2007 г. Москва, подвал КТ СУ-155
Вместе
Это было тем декабрьским тёплым вечером, когда с погодой творилось совершенно непостижимое, и было непонятно, толи выжившая из ума старушка Осень замешкалась перед сестрой Зимой и не успела скрыться до поры до времени, толи шустрая сестрёнка Весна, показав свой непредсказуемый, но веселый характер, ловко обскочила старшую, нечаянно смутив большую часть вечно спешащих горожан.
Да, это было тем самым декабрьским вечером, когда солнце уже давно соскользнуло за нитку горизонта, а на город опустилась рыхлая от тумана вечерняя мгла, располосованная дорожным освещением и прострелянная множеством окон многоэтажек. Но, не смотря на поздний вечер, ибо стрелки часов показывали без каких-то минут девять, забрызганные грязью машины продолжали проноситься одна за другую по на влажной от тумана дороге. Проноситься, чтобы потом сбиться в стаю перед, как всегда не вовремя загоревшимся красным светом светофора.
Выйдя на крыльцо, я только лишь проводил взглядом синий троллейбус, неторопливо прокативший мимом меня, коварно показав почти пустой салон. Значит, следующий будет набит битком, подумал я. Я включил плеер и неторопливо пошёл в сторону метро, напевая A ti, а tu belleza tan particular, а esa manera tuya de mirar, а tus mentiras y a tu gran verdad, tu verdad. A ti.
Это было тем декабрьским вечером, когда усталость, накопившаяся за четыре, казалось бесконечных рабочих дня, не давала о себе знать, забившись в какие-то глухие потаённые уголки тела, напичканного витаминами и порядком уже замученного в тренажёрном зале. И хотя настроение было просто супер-пупер, я знал, что ни витамины, ни тренировки совершенно не причём. Что-то другоёболее неуловимое, более неосязаемое и более мощное подпитывало меня, толкало и двигало меня. К чему? К кому? Но эти вопросы тогда казались мне неуместными, какими-то ненужными. Этим тёплым декабрьским вечером хотелось идти и идти, идти неспеша и напевать любимую песню, напевать и ни о чём не думать, просто идти и наслаждаться тёплым вечером.
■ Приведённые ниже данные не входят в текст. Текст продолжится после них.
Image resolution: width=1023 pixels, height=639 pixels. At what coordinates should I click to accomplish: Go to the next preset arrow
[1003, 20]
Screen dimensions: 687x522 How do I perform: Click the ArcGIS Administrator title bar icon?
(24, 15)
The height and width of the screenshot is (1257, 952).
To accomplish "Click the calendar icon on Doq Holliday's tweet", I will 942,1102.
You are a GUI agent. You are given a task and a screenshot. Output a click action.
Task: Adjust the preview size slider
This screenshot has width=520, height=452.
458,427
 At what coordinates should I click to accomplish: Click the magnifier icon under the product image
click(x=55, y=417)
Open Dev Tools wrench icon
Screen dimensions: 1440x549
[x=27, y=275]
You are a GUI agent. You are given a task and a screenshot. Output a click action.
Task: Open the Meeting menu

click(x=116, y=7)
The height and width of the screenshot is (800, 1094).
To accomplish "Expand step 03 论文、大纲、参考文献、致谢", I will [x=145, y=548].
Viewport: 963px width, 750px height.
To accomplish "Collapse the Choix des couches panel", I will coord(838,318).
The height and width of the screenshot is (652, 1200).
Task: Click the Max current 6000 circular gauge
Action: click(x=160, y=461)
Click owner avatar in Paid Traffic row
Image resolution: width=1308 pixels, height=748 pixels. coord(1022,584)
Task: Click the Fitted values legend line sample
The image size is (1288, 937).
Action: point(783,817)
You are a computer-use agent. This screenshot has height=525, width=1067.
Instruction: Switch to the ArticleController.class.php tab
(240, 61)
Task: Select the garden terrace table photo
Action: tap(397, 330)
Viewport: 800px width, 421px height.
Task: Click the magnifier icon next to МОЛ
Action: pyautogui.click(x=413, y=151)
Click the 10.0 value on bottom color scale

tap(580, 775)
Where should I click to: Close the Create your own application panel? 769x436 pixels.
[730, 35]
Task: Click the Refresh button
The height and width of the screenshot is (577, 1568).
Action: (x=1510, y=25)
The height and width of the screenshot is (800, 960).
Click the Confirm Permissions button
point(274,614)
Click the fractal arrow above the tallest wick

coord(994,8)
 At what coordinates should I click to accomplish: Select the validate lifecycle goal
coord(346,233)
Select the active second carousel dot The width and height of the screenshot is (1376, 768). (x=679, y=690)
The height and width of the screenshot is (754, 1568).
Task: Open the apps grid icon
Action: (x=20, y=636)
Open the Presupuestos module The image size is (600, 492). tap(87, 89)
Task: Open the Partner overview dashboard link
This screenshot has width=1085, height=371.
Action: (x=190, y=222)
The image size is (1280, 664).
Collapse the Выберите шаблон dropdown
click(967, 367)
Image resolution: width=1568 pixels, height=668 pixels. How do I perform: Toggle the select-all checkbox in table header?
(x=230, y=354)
A mí, a mi locura que eres sólo tú, a mis
С грохотом выкатив из жерла туннеля вагон остановился. Это был определенно мистический вечер, ибо только в такой вечер вагон метро может показать комфортным. И хотя вагон был как вагон, но сегодня он по стечению обстоятельств не набитый битком, наоборот, скорее почти пустой, отчего казался светлым, чистым и тёплым.
Думая о чём-то пустячном и осторожно разглядывая миленькую девушку, сидевшую напротив меня, я, устроившись поудобнее и подпевал про себя замечательную песню. Её ушки, забавно слегка оттопыренные, не портили девушку, даже наоборот, делали её милее и привлекательнее. И тот, кто неосторожно рискнул бы в тот момент заметить, что ушки сближали её с дальней, ну очень дальней родственницей-предком, мог бы сам схлопотать по собственным ушам и наглой обезьяньей морде за столь лживое и опрометчивое сравнение. Потом, уже почёсывая ушибы, сидя в милицейском обезьяннике, конечно же, было трудно объяснить причину потасовки.
Al tiempo que pasé buscándote, a la virtudes que siempre enseñé, a los defectos que oculté, a mis locuras, a mi fe
Вдруг мое внимание, впрочем, как и всех прочих пассажиров, сидевших в центре вагона, переключилось на небольшую белую перинку, неизвестно каким образом попавшую в вагон, медленно скользящую по воздуху. Она то медленно парила вниз, то внезапно, подброшенная порывом ветра, вздрагивала и поднималась к блестящим перилам. Двенадцать пар глаз внимательно, словно глаза зенитчиков, следили за полётом перинки. И не обладая телепатией, можно было прочитать на лицах участников yfitq немой викторины лишь единственный вопрос. На кого сядет перинка? Но перинка же не даром женского рода. Она капризничала и вообще не собиралась давать определенный ответ. Пушинка то нервно вздрагивала, словно задрав нос отворачивалась от нас, то смилостившись уже казалось готовилась разрешить дилемму. Может, она оттого так долго парила, что ей льстило внимание столько скучающих людей. Наверное, мы бы так и оставались во власти этой капризной особы, кабы не Он, завладевший нашим вниманием, и с одного взгляда вызвавший улыбку и вполне допускаю мысль, влюбивший в себя милых дам.
Он был почти весь рыжий и огромный, вызывающий одновременно уважение и умиление. Он вошёл в вагон вальяжно, независимо, совершенно не обращая внимания на скучных пассажиров. Вошел, покачиваясь, словно дело было для него обыденное, словно так и надо.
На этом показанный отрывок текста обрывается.